We have asked the organisation to provide us with evidence that they have implemented the recommendations we have made on this case by the deadline we set.

  • Case ref:
    201609187
  • Date:
    October 2017
  • Body:
    Scottish Court and Tribunal Service
  • Sector:
    Scottish Government and Devolved Administration
  • Outcome:
    Upheld, recommendations
  • Subject:
    policy/administration

Summary

Mrs C was required to attend court on two occasions as a witness, and a victim, of charges relating to assault and threatening behaviour. Mrs C was identified as a vulnerable witness, and arrangements were made for statutory special measures to support her in giving evidence, namely witness screens and a witness supporter. However, outside the courtroom the accused was able to move freely throughout the courthouse, except for the witness waiting room.

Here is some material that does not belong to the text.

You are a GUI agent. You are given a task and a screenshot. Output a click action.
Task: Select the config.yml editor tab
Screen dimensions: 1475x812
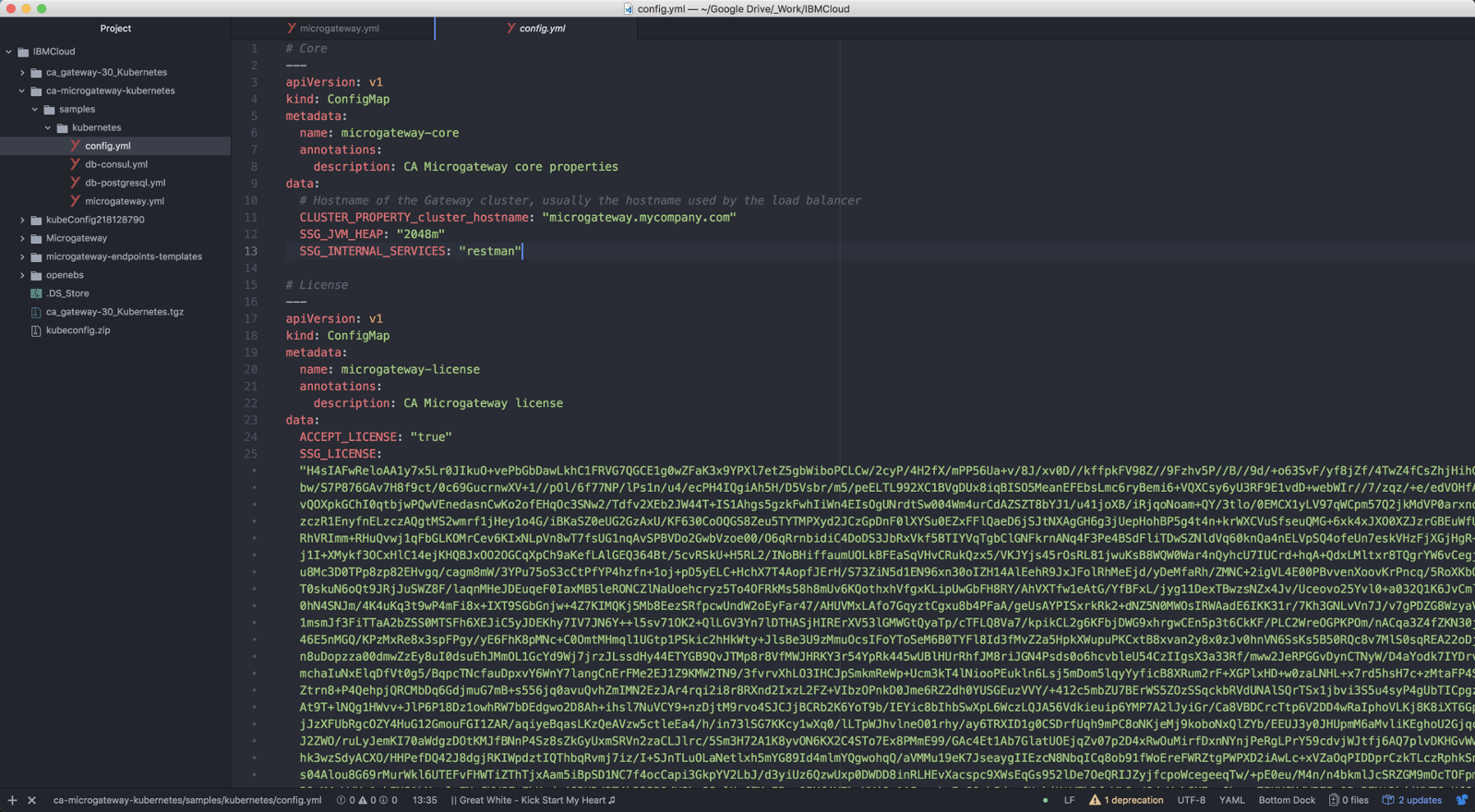(x=542, y=29)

Mrs C said that she tried to stay in the witness room for her own safety, but that she had to leave at some points as there were no toilets in the room, and she was also required to leave at lunchtime, when the court building closed. Mrs C said the accused waited outside the court building on one occasion, and also approached her and intimidated her within the court building.

Mrs C first complained about her experience to the Crown Office and Procurator Fiscal Service (COPFS), who told her that security within the court building was the responsibility of the Scottish Court and Tribunal Service (SCTS). She then complained to the SCTS. While the SCTS said they were restricted by the physical layout of the building, they also said that they could have made other arrangements, in addition to the statutory special measures. SCTS said these arrangements could have included:

  • providing a separate access route, or working with police colleagues to stagger departure times;
  • providing access to a different toilet; and
  • arranging for Mrs C to remain within the building during lunchtime.

SCTS said these arrangements were not provided because they were not made aware by COPFS, or Witness Support, of any particular issues of intimidation or harassment.

After investigating this matter we found that COPFS and SCTS each gave different versions of the process that should be followed for notifying SCTS of the need for additional arrangements, aside from statutory special measures. Neither organisation gave evidence that their version of the process had been agreed between the two, and we were not able to conclude that either version was correct.

We considered that it was unreasonable of both organisations that they did not have a clear and shared understanding of this process, given that they are jointly responsible for working together to support and protect vulnerable witnesses. We upheld Mrs C's complaint.

Recommendations

What we asked the organisation to do in this case:

  • Apologise to Mrs C that arrangements were not put in place to avoid contact between her and the accused. The apology should meet the standards set out in the SPSO guidelines on apology available at https://www.spso.org.uk/leaflets-and-guidance.

What we said should change to put things right in future:

  • There should be a clear process for COPFS to communicate to SCTS where they consider a witness would benefit from additional arrangements in the court building, such as arrangements to avoid contact with the accused.

We have asked the organisation to provide us with evidence that they have implemented the recommendations we have made on this case by the deadline we set.